Extracted records:

--- START ---

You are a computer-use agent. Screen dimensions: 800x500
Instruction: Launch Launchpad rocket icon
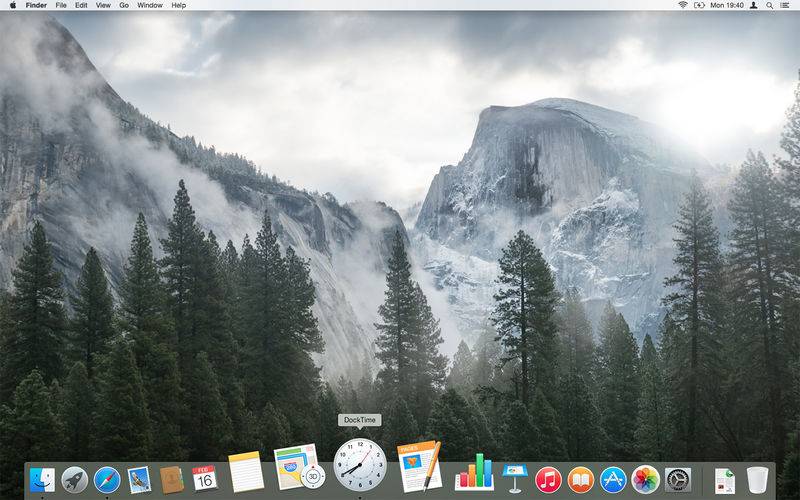tap(74, 480)
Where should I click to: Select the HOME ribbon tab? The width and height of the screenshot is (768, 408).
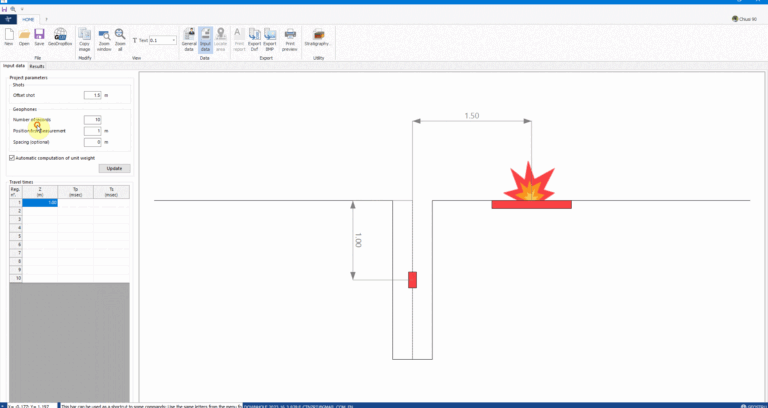[28, 19]
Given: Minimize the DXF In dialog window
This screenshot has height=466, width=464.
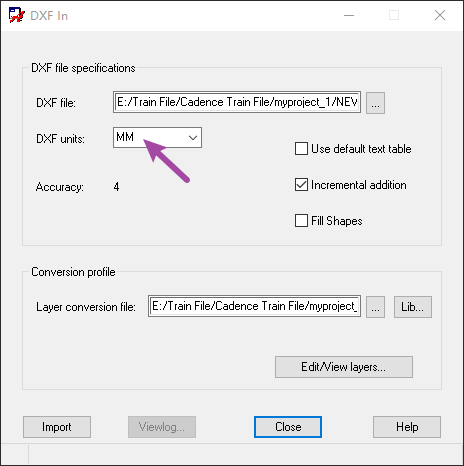Looking at the screenshot, I should tap(349, 15).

--- END ---

• _Assigned task_
What is needed here is an exact copy of all the entries, without the pictures.

• _Answer for this exercise_
You are a computer-use agent. Screen dimensions: 800x500
Instruction: Launch Launchpad rocket icon
tap(74, 480)
Where should I click to: Select the HOME ribbon tab? The width and height of the screenshot is (768, 408).
[28, 19]
Given: Minimize the DXF In dialog window
This screenshot has height=466, width=464.
Looking at the screenshot, I should tap(349, 15).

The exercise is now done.